I have a trained Word2vec model using Python's Gensim Library. I have a tokenized list as below. The vocab size is 34 but I am just giving few out of 34:
b = ['let',
'know',
'buy',
'someth',
'featur',
'mashabl',
'might',
'earn',
'affili',
'commiss',
'fifti',
'year',
'ago',
'graduat',
'21yearold',
'dustin',
'hoffman',
'pull',
'asid',
'given',
'one',
'piec',
'unsolicit',
'advic',
'percent',
'buy']
Model
model = gensim.models.Word2Vec(b,min_count=1,size=32)
print(model)
### prints: Word2Vec(vocab=34, size=32, alpha=0.025) ####
if I try to get the similarity score by doing model['buy']
of one the words in the list, I get the
KeyError: "word 'buy' not in vocabulary"
Can you guys suggest me what I am doing wrong and what are the ways to check the model which can be further used to train PCA or t-sne in order to visualize similar words forming a topic? Thank you.

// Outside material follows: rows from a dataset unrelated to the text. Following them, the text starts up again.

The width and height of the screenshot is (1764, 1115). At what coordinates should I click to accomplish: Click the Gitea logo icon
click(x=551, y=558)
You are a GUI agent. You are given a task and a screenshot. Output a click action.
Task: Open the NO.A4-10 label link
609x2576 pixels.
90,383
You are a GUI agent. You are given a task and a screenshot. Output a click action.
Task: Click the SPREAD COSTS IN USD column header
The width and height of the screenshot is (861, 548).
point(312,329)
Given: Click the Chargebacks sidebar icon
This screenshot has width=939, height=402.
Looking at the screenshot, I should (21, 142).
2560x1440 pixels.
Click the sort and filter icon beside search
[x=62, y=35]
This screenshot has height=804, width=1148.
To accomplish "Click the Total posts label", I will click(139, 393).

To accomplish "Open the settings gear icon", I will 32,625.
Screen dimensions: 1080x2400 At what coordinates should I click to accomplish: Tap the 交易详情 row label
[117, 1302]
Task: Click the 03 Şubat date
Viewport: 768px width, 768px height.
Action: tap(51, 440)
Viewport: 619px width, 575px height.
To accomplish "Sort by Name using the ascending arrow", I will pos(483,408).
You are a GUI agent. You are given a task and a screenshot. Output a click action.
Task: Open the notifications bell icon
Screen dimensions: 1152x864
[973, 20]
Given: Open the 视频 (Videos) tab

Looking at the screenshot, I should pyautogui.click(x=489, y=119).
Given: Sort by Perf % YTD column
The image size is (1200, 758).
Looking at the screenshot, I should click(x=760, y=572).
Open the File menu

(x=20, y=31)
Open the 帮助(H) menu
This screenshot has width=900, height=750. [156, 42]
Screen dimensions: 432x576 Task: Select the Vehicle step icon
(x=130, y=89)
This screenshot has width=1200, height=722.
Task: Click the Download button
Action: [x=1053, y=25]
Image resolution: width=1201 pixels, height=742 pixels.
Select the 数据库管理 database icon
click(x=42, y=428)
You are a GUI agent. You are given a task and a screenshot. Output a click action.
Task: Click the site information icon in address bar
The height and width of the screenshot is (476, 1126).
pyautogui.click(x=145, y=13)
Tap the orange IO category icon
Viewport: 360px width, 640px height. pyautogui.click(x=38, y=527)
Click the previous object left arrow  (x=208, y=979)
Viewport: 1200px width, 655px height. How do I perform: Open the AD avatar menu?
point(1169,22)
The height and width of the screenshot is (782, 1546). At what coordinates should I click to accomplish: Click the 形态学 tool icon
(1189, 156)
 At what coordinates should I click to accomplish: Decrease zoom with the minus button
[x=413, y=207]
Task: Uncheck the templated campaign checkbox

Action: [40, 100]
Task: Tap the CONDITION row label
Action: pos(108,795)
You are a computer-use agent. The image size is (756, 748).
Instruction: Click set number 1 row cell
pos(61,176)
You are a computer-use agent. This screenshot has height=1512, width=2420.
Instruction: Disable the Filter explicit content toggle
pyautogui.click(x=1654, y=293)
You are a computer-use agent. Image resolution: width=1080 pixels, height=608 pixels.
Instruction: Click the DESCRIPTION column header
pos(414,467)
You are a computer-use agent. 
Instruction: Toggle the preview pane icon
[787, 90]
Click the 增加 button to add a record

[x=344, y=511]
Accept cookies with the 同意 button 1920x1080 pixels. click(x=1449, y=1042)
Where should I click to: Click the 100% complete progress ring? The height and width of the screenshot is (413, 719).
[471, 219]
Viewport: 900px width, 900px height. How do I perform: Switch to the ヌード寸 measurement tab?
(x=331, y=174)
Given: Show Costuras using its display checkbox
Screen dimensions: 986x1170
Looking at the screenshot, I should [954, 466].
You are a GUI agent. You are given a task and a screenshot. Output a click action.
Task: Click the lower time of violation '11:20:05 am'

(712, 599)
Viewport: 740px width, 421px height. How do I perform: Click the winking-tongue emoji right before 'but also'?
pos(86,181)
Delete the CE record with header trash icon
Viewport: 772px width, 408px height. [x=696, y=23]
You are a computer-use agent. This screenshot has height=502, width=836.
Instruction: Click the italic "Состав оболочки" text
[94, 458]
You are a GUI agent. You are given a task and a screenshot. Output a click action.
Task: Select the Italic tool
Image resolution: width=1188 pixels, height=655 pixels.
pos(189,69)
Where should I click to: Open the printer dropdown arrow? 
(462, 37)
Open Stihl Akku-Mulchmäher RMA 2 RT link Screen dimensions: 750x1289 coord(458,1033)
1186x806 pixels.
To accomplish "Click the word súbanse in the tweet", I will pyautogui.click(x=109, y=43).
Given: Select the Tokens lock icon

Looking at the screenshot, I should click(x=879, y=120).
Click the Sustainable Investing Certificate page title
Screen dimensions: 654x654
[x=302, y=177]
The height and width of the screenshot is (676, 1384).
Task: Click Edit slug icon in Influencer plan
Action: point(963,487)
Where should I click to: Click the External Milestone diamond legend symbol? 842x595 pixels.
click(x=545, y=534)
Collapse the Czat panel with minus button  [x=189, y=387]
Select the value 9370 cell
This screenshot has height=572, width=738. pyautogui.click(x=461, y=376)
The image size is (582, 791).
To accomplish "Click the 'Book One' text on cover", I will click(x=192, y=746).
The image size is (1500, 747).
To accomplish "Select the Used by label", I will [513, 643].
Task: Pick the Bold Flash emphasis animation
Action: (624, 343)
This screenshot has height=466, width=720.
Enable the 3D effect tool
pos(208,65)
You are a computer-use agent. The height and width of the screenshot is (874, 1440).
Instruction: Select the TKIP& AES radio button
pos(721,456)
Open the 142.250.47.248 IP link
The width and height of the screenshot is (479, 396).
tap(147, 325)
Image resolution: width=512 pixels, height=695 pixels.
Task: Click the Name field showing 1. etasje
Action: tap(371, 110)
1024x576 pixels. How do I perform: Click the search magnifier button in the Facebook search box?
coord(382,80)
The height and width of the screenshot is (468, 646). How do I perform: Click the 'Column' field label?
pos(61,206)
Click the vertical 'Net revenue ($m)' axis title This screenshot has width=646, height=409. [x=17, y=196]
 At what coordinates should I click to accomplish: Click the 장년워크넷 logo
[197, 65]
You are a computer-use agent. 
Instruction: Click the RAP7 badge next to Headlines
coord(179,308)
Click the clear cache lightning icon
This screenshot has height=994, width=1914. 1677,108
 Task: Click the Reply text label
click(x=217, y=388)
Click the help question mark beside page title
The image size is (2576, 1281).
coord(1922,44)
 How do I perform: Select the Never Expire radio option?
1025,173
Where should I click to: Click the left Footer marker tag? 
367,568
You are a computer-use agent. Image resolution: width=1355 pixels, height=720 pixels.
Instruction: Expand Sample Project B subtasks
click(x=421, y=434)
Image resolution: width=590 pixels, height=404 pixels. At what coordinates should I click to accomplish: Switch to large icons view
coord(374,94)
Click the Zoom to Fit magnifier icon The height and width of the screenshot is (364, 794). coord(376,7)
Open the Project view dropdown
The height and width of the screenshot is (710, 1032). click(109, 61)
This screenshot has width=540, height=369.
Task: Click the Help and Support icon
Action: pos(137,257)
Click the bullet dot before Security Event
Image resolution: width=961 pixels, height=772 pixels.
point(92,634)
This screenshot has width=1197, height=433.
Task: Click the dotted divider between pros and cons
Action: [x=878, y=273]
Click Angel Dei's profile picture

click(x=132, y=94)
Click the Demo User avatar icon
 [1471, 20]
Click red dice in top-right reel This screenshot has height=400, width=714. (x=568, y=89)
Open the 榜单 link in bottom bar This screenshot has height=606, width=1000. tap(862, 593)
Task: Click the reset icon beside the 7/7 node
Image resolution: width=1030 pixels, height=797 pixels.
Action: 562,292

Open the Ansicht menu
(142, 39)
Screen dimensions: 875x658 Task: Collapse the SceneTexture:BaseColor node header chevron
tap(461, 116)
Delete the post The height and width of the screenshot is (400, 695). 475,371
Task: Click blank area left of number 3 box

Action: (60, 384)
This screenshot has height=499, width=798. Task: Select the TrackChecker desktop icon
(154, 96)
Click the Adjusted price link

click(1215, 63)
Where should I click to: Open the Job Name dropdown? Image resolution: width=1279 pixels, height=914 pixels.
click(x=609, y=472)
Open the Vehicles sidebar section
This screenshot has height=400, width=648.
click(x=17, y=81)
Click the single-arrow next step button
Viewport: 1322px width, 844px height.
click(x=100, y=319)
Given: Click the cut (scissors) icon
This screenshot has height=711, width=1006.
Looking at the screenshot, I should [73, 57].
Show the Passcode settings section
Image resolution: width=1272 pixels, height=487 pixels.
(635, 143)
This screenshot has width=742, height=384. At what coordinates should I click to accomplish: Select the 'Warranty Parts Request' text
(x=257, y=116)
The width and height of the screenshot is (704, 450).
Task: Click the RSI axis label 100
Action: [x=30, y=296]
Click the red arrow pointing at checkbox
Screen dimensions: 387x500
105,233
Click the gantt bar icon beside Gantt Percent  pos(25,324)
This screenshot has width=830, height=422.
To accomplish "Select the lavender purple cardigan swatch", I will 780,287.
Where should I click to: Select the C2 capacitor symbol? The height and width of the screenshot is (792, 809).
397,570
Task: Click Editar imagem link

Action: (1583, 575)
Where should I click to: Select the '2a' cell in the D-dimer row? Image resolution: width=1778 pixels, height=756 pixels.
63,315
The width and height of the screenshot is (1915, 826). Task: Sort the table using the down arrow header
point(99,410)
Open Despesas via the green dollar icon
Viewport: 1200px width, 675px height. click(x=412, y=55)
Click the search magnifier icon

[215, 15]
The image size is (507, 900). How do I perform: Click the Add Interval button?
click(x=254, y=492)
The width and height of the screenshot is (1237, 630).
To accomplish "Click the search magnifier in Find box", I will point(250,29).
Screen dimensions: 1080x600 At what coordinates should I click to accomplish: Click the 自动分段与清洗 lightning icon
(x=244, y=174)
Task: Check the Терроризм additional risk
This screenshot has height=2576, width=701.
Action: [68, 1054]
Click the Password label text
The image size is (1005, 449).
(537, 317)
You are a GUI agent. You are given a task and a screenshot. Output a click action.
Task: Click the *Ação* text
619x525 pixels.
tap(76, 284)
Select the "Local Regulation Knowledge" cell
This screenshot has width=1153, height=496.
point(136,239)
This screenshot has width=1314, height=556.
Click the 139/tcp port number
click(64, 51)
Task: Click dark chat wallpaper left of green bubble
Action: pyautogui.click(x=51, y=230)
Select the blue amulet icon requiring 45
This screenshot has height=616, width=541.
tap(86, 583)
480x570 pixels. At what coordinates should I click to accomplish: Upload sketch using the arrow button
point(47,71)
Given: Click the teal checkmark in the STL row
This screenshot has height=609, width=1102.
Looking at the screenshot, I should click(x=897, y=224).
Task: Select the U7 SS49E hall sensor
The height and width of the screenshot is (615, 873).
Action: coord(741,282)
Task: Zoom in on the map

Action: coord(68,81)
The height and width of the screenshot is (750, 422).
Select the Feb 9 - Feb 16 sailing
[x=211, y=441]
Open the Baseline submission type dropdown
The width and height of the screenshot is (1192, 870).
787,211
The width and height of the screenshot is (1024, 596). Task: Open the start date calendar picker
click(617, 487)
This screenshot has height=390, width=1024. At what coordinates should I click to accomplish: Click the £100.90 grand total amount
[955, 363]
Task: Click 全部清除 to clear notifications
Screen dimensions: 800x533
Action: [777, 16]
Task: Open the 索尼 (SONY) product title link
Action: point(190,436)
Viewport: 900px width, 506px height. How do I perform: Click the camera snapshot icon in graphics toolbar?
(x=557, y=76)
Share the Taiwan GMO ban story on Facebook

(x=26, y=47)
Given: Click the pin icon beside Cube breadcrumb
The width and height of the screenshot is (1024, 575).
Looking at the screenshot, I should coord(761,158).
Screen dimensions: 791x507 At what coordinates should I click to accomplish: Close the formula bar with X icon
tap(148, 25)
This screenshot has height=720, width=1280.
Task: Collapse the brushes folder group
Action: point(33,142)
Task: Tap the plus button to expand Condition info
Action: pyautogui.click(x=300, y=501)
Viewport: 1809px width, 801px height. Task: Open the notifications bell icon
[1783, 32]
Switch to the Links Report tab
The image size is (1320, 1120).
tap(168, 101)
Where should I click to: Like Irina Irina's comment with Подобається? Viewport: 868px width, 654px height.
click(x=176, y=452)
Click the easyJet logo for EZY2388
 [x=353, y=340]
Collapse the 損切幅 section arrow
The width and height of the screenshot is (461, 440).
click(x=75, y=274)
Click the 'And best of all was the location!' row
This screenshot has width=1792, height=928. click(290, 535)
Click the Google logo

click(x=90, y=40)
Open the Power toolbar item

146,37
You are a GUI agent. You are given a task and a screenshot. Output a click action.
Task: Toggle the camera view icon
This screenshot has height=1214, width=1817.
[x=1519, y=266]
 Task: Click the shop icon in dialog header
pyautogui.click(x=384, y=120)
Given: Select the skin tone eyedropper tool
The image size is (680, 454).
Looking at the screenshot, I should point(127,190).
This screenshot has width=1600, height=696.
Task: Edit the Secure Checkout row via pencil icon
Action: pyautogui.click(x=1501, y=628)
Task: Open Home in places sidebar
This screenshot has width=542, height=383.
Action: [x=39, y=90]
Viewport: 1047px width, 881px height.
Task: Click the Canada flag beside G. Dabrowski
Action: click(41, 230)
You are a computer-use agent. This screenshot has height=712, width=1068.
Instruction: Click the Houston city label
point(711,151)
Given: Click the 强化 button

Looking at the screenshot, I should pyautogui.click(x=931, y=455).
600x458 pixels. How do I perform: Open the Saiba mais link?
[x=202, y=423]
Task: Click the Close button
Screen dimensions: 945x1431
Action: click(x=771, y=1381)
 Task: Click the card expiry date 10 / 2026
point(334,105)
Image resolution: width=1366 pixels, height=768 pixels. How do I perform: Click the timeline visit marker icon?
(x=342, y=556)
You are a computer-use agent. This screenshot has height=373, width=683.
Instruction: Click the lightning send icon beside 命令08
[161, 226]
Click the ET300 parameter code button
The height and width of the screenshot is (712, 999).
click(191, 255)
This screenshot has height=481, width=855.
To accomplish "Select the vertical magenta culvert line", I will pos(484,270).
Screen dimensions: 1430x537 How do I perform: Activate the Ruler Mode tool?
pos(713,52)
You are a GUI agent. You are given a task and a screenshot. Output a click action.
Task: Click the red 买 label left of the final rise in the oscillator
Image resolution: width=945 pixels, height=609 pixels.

The first parameter passed to gensim.models.Word2Vec
is an iterable of sentences. Sentences themselves are a list of words. From the docs:
Initialize the model from an iterable of
sentences
. Each sentence is a list of words (unicode strings) that will be used for training.
Right now, it thinks that each word in your list b
is a sentence and so it is doing Word2Vec
for each character in each word, as opposed to each word in your b
. Right now you can do:
model = gensim.models.Word2Vec(b,min_count=1,size=32)
print(model['a'])
array([ 7.42487283e-03, -5.65282721e-03, 1.28707094e-02, ... ]
To get it to work for words, simply wrap b
in another list so that it is interpreted correctly:
model = gensim.models.Word2Vec([b],min_count=1,size=32)
print(model['buy'])
array([-0.01331611, 0.00496594, -0.00165093, -0.01444992, 0.01393849, ... ]